At present scientists have generally agreed not to consider modifying human embryos until we know enough about the technology to evaluate the risks, and unless society is on board.
Society must decide
But it seems this consensus was recently broken. There is concern that in terms of Jiankui He’s work with CRIPSR in human embryos we cannot be sure of either the efficacy of the editing or the consequences of any unintended changes made to the genomes. (Jiankui He has apparently gone missing since his recent appearance at a genome editing summit).
I don’t expect many other scientists to follow his path for now.

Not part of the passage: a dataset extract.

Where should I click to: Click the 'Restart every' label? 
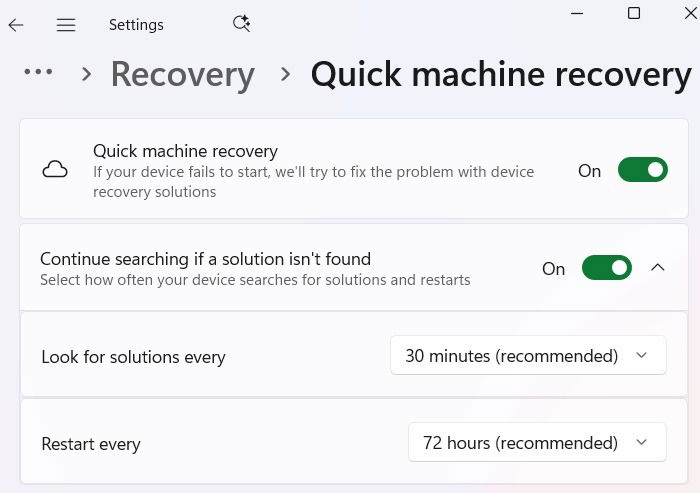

In the future there may be rare cases where parents who both carry genes for serious genetic diseases do seek to have an unaffected child via gene editing, and perhaps society would sanction this choice. Where we would draw the line for editing less serious but also well-known genetic variations remains to be determined. In the more distant future actual genetic enhancements may well be contemplated but I think the reactions to Jiankui He’s work make this less rather than more likely.
For now, CRISPR genome editing remains a revolutionary technology that is transforming biological research and will have many medical and agricultural applications. It’s also clear that different advances associated with genome sequencing, genetic privacy, and discrimination, will present us with many regulatory and ethical challenges in coming years.
But I don’t expect to be debating these issues with designer babies who have grown to adulthood. For the most part, that will remain science fiction.